1.2. OPV fabrication
The cell fabrication is carried out through “vacuum thermal evaporation” in a vacuum chamber, where the entire device deposition sequence is completed at a pressure of the order of 10-7 Torr, without any vacuum break.


 

In order to guarantee both an efficient exciton diffusion and an effective charge collection, a bulk hetero-junction with percolated donor-acceptor phase is preferred. The width of the percolated donor-acceptor network phases should be on the order of tens of nanometers so that all the excitons, regardless of their generation location, can be collected. This structure also allows efficient charge transport due to the existence of pure donor and acceptor phases. However, creation of such an ideal nanostructured bulk hetero-junction is challenging.
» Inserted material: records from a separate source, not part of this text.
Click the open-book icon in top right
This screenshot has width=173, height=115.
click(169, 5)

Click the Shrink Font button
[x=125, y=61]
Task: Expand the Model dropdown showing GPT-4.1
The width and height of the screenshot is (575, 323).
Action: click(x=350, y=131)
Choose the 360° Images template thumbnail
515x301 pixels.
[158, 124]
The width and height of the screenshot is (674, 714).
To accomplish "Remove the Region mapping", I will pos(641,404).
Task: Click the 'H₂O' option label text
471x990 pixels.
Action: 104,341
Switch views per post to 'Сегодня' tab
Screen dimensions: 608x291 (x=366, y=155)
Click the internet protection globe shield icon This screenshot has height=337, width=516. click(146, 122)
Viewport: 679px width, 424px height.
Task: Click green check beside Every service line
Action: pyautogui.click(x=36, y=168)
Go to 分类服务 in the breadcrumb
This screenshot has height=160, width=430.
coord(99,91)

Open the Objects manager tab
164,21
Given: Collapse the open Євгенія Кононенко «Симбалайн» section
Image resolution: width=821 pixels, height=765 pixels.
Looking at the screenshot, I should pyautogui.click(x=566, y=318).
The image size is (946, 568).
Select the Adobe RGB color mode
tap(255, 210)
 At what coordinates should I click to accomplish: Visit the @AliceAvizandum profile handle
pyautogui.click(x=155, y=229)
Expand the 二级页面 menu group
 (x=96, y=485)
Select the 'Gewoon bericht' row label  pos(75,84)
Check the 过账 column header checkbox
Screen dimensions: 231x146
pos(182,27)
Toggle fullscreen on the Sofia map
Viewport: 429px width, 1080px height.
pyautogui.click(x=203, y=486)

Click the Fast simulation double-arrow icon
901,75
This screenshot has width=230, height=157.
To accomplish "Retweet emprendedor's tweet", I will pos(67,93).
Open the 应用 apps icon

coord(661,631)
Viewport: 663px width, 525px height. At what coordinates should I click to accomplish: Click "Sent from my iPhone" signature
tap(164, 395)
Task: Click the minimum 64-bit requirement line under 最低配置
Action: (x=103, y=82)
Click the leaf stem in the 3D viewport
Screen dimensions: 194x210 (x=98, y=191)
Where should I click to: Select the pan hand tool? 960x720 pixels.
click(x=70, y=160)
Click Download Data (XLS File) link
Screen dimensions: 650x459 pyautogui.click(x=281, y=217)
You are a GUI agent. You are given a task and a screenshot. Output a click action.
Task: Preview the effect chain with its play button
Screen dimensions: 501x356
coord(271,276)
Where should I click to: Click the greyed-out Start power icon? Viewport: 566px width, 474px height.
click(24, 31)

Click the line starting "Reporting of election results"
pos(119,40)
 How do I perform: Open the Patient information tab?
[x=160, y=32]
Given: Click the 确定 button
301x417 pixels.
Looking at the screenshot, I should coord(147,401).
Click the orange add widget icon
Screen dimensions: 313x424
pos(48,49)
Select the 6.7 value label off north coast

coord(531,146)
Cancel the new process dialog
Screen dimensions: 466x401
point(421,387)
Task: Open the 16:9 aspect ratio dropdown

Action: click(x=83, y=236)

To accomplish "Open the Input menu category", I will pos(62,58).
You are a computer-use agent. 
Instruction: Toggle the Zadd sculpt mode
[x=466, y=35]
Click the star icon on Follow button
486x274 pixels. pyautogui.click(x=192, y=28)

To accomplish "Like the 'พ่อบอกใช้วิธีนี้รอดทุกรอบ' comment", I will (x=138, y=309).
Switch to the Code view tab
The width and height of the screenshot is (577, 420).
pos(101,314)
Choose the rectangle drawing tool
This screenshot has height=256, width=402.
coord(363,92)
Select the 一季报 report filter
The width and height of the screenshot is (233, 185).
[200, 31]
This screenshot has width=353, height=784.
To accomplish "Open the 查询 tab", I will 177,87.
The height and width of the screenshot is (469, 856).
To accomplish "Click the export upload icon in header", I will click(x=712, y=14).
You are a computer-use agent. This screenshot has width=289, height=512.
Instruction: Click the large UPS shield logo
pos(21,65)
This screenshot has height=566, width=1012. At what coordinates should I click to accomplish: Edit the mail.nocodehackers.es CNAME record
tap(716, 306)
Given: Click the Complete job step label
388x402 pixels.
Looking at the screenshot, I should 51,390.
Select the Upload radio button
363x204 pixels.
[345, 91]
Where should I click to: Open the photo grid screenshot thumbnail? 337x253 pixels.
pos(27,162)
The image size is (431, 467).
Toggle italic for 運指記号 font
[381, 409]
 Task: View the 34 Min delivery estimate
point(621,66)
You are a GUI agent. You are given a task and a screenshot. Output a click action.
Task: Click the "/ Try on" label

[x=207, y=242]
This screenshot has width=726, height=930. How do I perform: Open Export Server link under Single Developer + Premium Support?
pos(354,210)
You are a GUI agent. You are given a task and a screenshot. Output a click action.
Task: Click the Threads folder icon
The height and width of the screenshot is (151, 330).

2. Fabrication and Characterization techniques

2.1. Sample Preparation
A layer of C60:TAPC, as thin as about 150 um was thermally deposited by co-evaporation on top of an ITO coated glass. The respective deposition rates were 1.9 Å /s and 0.1 Å /s. To be as close as possible to the real BHJ structure, the relative concentrations were kept at 95% for C60 and 5% for TAPC. This turned out in a quasi-total presence of C60 in detriment to the donor material.
The as prepared samples were sputter-coated with a thin layer of gold (about 60 Å) to improve their conductivity for the electron microscopy. This process allows to reduce charging on the sample surface and to improve signal and quality of the images. Sample sizing consisted in cutting a cross-section of the layer of the organic material, and finally making a simple scratch on the surface with a regular blade.

On the other hand, atomic force microscopy was performed on the pristine layer top surface without any additional sample coating.

2.2 Electron Microscopy and AFM
Due to its thickness, the film was mainly inspected under SEM (Scanning Electron Microscope) to get the information of its morphology and cross-section.
When imaging the sample through SEM, three detectors were tried: InLens detector, SE2 detector and BSD detector. However, since the structure mainly consisted of Carbon Nitrogen and Oxygen, whose atomic weights are quite similar, the BSD images were not as worthy as the ones taken with the InLens and SE2 detectors.
Also, the sample turned out to build up a charge very quickly despite the coating precaution, so some images taken at higher resolution resulted to be slightly blurry.
Some of the micrographs have been colorized for a more enjoyable visualization.

 

Description: D:\project pictures\4poster_SEM\surface_cropped.tif

 

 

We notice how the higher the magnification is, the clearer the smooth-edged structures appear, which are almost hidden when imaging the layer at lower scales. These “bubbles” not only are present on the surface, but also in the bulk of the layer itself.  Those bubbles could be the very way C60 grows inside the coater during the deposition process, or better moisture inclusions due to the exposition of the sample to air.
The AFM analysis showed that the average height of the bubbles can be estimated in the range of a few nm.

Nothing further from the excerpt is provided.